• TASK DATA:

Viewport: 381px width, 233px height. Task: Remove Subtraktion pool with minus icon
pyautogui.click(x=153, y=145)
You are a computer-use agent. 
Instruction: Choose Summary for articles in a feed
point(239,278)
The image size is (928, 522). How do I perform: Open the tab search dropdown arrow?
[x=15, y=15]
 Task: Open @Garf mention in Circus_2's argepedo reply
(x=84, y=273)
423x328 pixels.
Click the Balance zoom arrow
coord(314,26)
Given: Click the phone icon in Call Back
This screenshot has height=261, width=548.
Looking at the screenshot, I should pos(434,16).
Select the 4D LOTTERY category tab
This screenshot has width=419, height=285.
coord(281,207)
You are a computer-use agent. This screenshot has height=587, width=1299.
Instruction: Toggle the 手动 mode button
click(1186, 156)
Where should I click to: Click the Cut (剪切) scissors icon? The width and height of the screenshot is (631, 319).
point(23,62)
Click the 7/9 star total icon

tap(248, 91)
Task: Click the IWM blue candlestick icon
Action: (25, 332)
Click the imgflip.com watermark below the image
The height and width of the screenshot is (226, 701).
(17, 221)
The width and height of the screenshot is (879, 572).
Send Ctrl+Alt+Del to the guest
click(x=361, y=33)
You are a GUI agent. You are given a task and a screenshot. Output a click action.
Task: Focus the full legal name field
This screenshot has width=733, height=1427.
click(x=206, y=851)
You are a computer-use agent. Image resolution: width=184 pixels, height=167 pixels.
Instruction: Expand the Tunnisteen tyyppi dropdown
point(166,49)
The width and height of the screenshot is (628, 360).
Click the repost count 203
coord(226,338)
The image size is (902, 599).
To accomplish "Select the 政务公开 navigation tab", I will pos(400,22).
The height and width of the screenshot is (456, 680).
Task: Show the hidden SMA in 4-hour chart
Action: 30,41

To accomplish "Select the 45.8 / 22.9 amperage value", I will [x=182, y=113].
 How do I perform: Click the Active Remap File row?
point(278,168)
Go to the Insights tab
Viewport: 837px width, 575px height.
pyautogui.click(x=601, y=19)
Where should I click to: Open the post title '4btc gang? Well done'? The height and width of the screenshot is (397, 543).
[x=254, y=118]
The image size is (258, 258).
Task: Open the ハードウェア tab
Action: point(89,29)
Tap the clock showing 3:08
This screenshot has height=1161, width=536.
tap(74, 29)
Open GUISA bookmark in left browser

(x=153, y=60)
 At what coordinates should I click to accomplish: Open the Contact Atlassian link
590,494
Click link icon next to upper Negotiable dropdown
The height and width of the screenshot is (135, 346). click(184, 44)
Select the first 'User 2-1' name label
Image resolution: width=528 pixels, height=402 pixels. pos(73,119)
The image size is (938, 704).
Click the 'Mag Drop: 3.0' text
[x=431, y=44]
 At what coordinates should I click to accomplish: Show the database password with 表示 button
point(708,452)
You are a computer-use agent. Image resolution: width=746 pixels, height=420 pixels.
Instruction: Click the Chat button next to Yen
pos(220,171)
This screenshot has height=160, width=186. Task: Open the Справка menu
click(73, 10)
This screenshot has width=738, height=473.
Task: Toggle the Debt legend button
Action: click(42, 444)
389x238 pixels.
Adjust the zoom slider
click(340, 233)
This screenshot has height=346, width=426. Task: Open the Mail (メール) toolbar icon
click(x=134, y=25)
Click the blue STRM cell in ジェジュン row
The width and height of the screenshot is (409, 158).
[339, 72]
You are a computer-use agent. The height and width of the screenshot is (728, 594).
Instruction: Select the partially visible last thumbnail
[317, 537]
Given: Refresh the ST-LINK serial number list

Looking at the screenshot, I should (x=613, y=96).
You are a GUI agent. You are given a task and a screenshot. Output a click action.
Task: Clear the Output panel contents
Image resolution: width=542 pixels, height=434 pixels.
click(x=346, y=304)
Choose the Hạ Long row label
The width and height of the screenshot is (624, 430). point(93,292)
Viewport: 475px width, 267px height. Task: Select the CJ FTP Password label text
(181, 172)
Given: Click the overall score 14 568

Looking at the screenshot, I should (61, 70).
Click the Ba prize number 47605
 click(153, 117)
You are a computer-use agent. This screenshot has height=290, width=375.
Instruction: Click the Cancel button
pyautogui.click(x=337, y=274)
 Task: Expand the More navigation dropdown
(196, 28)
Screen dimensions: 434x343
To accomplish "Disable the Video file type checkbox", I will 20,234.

• WHAT IS REQUIRED: Where the line with "423x328 pixels." ends, your copy should end too; please return exactly the lines from the first line of the data through it.

• THE COMPLETED TASK:
Viewport: 381px width, 233px height. Task: Remove Subtraktion pool with minus icon
pyautogui.click(x=153, y=145)
You are a computer-use agent. 
Instruction: Choose Summary for articles in a feed
point(239,278)
The image size is (928, 522). How do I perform: Open the tab search dropdown arrow?
[x=15, y=15]
 Task: Open @Garf mention in Circus_2's argepedo reply
(x=84, y=273)
423x328 pixels.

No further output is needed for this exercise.